◆ **Task instructions**:
Copy the entries below without any changes, from the line that contains "Task: Open the round profile avatar picture" to the line that contains "Click the YouTube", including both of those lines.

Interface element entries
** Begin **
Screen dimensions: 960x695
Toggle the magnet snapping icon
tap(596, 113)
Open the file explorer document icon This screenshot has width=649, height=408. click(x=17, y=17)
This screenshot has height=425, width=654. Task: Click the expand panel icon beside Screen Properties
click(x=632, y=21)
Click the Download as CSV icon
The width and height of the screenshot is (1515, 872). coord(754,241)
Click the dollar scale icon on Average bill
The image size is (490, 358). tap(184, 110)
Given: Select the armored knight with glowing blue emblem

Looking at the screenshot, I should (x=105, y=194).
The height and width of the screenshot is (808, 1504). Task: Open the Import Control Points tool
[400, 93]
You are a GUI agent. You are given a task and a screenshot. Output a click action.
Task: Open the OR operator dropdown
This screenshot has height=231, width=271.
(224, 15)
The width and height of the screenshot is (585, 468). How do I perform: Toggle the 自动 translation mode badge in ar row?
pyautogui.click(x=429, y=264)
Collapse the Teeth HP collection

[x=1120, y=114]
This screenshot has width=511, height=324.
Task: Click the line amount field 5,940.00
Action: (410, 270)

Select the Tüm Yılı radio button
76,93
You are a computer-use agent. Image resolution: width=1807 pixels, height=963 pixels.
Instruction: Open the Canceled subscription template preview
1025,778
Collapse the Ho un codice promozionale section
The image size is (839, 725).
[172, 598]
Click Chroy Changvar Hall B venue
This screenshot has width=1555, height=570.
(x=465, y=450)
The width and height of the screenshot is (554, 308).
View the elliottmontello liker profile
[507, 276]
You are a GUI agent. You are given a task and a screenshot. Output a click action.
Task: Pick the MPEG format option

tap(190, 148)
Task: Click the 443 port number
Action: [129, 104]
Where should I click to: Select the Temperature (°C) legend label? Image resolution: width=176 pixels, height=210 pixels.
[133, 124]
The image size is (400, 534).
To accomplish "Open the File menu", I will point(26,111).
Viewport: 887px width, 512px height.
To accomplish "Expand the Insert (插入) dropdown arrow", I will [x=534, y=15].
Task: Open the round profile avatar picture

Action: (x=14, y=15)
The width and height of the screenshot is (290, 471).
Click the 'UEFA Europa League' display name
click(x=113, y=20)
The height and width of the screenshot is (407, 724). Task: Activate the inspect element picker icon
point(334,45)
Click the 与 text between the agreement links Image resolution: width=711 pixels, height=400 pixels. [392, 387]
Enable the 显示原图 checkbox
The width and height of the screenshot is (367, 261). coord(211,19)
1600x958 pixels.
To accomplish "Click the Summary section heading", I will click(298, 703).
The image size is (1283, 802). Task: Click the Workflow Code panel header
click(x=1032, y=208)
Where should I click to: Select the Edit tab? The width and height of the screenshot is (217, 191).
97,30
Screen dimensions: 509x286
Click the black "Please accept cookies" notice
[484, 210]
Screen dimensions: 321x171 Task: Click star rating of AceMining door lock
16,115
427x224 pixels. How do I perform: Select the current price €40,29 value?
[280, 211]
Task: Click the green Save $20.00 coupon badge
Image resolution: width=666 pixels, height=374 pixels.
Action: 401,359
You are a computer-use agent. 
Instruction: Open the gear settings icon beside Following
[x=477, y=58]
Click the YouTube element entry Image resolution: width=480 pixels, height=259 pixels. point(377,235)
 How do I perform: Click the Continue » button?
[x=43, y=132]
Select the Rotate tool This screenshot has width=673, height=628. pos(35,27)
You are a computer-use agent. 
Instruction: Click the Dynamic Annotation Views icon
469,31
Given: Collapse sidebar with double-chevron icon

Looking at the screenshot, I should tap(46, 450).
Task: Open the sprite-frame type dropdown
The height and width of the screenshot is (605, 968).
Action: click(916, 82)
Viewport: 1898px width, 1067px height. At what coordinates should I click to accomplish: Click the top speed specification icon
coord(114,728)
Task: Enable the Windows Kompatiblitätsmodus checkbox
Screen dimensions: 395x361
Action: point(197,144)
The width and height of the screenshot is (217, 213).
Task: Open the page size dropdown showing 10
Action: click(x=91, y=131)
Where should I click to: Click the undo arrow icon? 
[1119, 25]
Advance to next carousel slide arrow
** End **
◆ **Complete output**:
Task: Open the round profile avatar picture

Action: (x=14, y=15)
The width and height of the screenshot is (290, 471).
Click the 'UEFA Europa League' display name
click(x=113, y=20)
The height and width of the screenshot is (407, 724). Task: Activate the inspect element picker icon
point(334,45)
Click the 与 text between the agreement links Image resolution: width=711 pixels, height=400 pixels. [392, 387]
Enable the 显示原图 checkbox
The width and height of the screenshot is (367, 261). coord(211,19)
1600x958 pixels.
To accomplish "Click the Summary section heading", I will click(298, 703).
The image size is (1283, 802). Task: Click the Workflow Code panel header
click(x=1032, y=208)
Where should I click to: Select the Edit tab? The width and height of the screenshot is (217, 191).
97,30
Screen dimensions: 509x286
Click the black "Please accept cookies" notice
[484, 210]
Screen dimensions: 321x171 Task: Click star rating of AceMining door lock
16,115
427x224 pixels. How do I perform: Select the current price €40,29 value?
[280, 211]
Task: Click the green Save $20.00 coupon badge
Image resolution: width=666 pixels, height=374 pixels.
Action: 401,359
You are a computer-use agent. 
Instruction: Open the gear settings icon beside Following
[x=477, y=58]
Click the YouTube element entry Image resolution: width=480 pixels, height=259 pixels. point(377,235)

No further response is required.